Selling direct to customers and wholesale, Brogamats relies on CADFab Digital for the textiles used to create the bags. After finding CADFab Digital online, it’s been a client for approximately three years. Roth says Brogamats generally orders prints at about 1,000 yards at a time.
The shop has used both wet printing and sublimation for this client, and the process selected is determined by budget and fabric. Based on the client’s price point, designs are produced on either a polyester or cotton canvas using CADFab Digital’s industrial high-speed digital printers.
In terms of finishing, the company will sublimate, steam, and wash, but only delivers fabric, not the completed good.
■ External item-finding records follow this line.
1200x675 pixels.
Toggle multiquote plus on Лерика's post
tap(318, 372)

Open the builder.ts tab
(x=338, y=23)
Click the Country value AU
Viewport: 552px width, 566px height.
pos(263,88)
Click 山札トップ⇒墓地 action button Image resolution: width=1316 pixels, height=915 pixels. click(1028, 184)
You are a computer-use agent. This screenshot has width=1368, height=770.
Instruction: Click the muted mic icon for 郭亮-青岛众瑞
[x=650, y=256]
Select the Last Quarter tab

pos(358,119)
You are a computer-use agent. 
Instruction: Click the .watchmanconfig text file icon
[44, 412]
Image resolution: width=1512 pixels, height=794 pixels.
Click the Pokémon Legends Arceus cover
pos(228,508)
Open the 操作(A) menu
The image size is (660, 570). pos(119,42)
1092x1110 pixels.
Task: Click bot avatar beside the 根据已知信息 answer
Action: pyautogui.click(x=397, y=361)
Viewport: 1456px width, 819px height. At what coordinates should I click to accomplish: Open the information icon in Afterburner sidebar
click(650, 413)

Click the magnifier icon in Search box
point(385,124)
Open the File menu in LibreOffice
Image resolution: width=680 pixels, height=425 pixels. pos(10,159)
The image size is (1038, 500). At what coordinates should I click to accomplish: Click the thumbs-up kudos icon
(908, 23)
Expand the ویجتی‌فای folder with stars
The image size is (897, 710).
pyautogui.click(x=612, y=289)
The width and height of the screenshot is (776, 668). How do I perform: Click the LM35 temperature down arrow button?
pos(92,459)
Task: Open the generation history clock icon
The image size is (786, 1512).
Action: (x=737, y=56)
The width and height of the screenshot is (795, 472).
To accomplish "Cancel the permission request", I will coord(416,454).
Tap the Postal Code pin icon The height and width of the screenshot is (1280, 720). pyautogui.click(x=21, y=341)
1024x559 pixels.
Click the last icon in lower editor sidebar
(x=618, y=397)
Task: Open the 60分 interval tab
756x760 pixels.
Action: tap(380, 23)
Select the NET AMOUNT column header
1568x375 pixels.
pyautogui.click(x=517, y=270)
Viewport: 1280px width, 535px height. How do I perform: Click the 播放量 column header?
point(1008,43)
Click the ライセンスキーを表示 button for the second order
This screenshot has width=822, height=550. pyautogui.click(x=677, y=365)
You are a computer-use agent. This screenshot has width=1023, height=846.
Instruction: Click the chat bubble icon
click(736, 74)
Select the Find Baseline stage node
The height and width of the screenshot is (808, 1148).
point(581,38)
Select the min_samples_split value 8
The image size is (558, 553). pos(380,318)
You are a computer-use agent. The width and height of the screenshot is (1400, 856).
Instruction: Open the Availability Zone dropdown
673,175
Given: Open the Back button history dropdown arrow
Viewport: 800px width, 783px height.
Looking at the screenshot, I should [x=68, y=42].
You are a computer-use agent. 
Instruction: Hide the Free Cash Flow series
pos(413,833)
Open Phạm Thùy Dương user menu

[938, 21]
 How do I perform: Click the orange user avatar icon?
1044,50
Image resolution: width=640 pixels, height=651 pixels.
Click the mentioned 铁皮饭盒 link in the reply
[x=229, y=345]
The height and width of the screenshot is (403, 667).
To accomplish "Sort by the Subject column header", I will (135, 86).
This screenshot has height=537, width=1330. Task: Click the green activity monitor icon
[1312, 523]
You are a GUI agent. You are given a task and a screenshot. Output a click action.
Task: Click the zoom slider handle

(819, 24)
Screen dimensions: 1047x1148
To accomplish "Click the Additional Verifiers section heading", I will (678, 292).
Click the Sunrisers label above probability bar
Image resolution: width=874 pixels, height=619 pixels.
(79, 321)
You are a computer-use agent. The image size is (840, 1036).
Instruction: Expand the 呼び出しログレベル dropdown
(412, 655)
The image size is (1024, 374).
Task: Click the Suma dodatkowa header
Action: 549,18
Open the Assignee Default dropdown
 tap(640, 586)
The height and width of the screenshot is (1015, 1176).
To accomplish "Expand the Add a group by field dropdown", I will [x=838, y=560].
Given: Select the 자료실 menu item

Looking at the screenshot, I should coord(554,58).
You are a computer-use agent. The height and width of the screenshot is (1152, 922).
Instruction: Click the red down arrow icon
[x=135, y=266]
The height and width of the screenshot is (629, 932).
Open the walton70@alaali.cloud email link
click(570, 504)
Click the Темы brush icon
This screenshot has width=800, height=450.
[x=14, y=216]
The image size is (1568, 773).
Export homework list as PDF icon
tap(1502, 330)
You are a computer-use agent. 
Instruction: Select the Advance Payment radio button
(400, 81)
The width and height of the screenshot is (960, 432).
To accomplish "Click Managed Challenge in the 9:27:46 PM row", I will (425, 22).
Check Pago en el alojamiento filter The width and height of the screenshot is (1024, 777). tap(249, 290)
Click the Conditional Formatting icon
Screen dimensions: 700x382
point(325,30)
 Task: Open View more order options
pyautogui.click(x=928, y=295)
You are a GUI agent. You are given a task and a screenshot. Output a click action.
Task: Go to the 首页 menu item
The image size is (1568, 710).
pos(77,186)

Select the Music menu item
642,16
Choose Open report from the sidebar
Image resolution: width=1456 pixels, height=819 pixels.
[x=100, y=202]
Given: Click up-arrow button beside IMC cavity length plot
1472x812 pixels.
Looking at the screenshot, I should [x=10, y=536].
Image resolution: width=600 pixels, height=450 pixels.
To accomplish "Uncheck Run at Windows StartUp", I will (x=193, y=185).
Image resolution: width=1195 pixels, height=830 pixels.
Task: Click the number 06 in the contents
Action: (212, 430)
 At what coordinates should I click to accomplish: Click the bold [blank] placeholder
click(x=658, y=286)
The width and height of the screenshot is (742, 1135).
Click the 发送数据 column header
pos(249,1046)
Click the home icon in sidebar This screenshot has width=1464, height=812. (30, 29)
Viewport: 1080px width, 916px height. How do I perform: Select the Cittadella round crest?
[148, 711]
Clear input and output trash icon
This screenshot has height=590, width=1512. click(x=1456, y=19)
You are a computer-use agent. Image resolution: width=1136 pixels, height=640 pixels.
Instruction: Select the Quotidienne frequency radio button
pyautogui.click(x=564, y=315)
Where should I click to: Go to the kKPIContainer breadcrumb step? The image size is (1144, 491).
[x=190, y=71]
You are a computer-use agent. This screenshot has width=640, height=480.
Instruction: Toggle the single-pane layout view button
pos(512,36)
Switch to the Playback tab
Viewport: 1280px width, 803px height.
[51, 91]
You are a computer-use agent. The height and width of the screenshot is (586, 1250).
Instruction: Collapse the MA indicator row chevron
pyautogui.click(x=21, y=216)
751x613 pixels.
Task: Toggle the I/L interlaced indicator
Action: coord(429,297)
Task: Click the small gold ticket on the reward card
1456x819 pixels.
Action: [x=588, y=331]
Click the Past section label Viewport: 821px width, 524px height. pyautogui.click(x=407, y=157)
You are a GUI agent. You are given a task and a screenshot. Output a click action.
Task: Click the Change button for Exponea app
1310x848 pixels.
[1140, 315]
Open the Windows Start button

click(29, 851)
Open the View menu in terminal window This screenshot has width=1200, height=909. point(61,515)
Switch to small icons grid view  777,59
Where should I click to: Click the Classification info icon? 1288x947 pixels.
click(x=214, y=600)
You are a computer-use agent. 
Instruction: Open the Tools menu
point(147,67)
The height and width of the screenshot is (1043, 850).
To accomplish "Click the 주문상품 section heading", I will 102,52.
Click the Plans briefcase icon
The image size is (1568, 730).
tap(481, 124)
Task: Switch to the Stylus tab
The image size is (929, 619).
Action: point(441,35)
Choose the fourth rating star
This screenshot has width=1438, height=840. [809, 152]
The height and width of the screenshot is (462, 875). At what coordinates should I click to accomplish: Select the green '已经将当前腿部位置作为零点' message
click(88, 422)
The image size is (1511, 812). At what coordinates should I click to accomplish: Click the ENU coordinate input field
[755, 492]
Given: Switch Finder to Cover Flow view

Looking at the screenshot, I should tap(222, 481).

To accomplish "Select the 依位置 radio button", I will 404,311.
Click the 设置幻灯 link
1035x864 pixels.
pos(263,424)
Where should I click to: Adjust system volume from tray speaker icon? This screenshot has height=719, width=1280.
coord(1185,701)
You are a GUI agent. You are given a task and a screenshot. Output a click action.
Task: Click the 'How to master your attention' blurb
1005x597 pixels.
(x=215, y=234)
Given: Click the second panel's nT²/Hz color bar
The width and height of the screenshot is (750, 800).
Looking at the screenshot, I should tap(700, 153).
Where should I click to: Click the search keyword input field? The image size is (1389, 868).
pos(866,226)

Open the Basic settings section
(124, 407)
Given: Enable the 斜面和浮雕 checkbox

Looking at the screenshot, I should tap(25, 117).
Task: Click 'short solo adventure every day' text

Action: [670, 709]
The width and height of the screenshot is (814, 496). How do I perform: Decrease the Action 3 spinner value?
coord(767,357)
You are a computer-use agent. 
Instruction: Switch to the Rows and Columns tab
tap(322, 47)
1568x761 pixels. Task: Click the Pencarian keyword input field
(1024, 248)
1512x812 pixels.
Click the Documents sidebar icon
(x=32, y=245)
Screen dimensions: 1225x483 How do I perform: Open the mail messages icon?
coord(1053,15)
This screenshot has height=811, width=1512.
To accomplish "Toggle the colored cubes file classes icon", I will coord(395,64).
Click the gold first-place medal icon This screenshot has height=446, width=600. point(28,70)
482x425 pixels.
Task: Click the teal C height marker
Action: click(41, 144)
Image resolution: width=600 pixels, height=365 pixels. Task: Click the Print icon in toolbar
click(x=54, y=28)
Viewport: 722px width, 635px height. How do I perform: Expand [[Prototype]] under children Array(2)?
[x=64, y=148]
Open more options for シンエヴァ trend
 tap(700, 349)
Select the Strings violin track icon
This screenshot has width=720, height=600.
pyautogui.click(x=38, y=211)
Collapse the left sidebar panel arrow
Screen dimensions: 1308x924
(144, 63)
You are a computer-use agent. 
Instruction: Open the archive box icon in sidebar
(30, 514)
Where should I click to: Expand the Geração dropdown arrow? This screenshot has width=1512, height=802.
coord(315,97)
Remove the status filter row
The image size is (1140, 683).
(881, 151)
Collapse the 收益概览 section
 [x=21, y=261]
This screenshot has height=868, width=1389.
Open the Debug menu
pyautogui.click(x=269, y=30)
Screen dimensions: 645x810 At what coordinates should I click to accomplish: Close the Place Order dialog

Brogamats creates a final product from the printed textiles.
Consumer Focused
In addition to business-to-business relationships, Roth sees opportunity in consumer to business. A new endeavor for CADFab Digital is its direct-to-consumer custom fabric print offering, a Web-based portal that provides a user-friendly and affordable option for users to upload a pattern or artwork and have it digitally printed and shipped to them. Customers can also utilize the company’s in-house library of available prints.
Users upload images or select a design, choose a fabric, and add it to a cart where they can then select their desired size. Minimum orders are as low as two printed yards and pricing starts at under $20 per yard.
The site enables the shop to reach an international pool of clients that can order small runs of custom prints to create anything they desire.
An Eye for Change
CADFab Digital prides itself on its commitment to customers. To remain successful, it is always on the lookout for new trends in both fashion and technology. From managing critical color for high-end fashion clients, to offering a 24/7 easy access portal for the novice designer, the company attracts a wide customer base.